La seule séparation qui puisse ouvrir
Aimer ne va pas de soi. Il y faut parfois tout un épuisement de variations et de répétitions. Et surtout, dans ce livre, des décalages.
D’abord celui de la nuit qui pour l’héroïne Sonia “a quelque chose d’électrique, d’impalpable. Toute la tension de la journée s’évanouit d’un coup. Les yeux deviennent lourds, les ventres se détendent. La sexualité prend une autre forme.”
Cette jeune fille unique est élevée par sa mère dans une maison au bord de la forêt.

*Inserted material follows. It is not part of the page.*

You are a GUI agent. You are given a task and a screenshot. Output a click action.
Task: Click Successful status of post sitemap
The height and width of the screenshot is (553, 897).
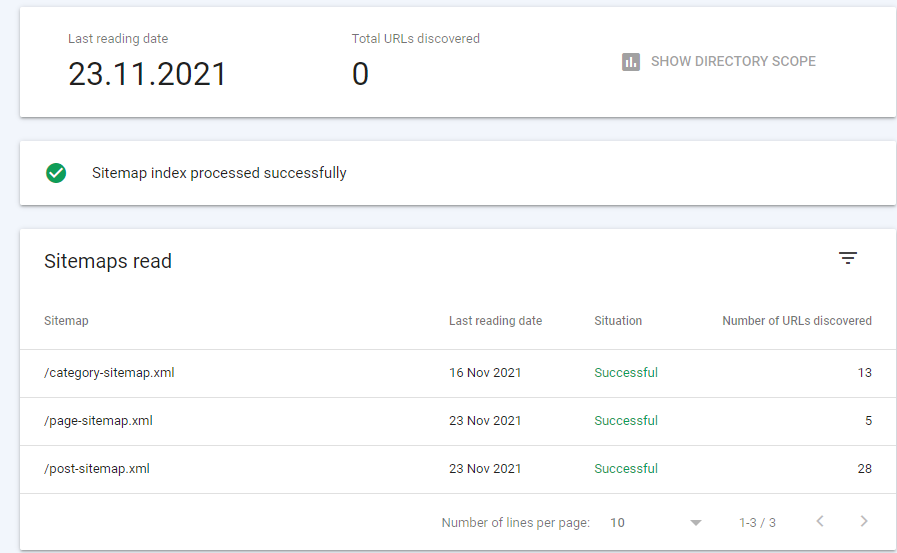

Mais lorsque cette mère tombe amoureuse d’Adam, la relation fusionnelle entre les deux femmes est troublée. Sonia vu son âge et sa solitude est forcément romantique et passionnée.
Si bien que l’attachement pour ce nouveau et sémillant beau-père se transforme en désir. Il est d’autant plus fort qu’il est interdit.

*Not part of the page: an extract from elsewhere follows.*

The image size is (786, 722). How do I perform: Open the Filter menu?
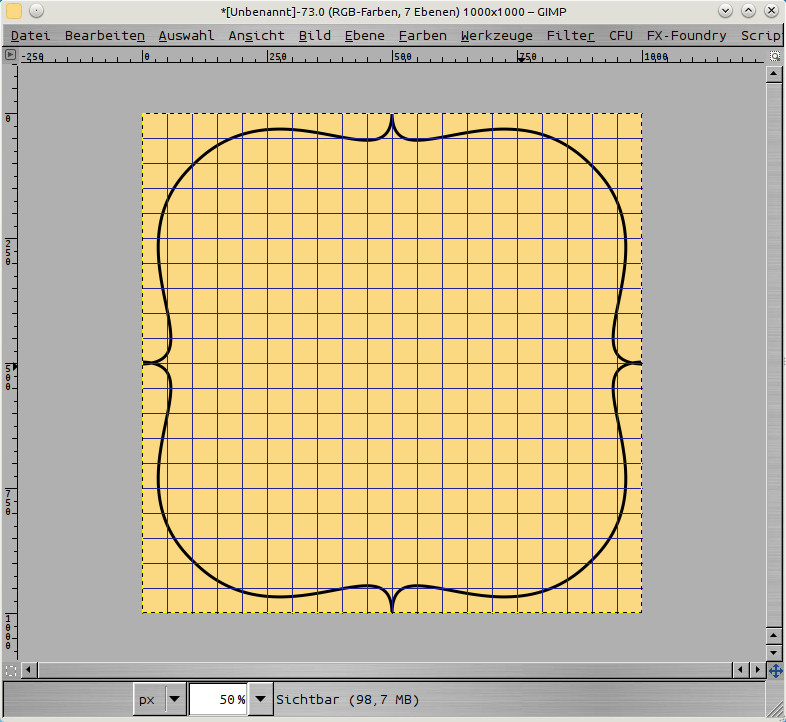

La situation est classique mais Diane Chateau Alaberdina, l’aborde avec une sorte de grâce infuse. L’attente de Sonia échappe à l’attention, ouvre sur l’inattendu par un bouleversement des “rôles” si bien qu’une certaine trame ne s’arrête plus.
C’est de là qu’il faut repartir loin de tous “mots d’ordre”, donc avec des débris de paroles. Car la sottise serait de croire que toute pensée s’exprime par le langage. L’écriture propose non l’idée mais la ouate de la parole. C’est sortir de ses pensées et ne pas y étouffer. Et voilà ce qui est espéré mais qui peut mettre hors de soi.
L’écriture est alors la seule séparation qui puisse ouvrir. Son activité est irréductible à une opération mécanique.
Car un tel trio ne vit pas seulement de contenus d’informations ni même de vérités, mais d’abord de relations que les mots engagent en créant une communauté inavouable.
jean-paul gavard-perret
Diane Chateau Alaberdina, Paysages de nuit, Gallimard, collection Blanche, 2022, 208 p.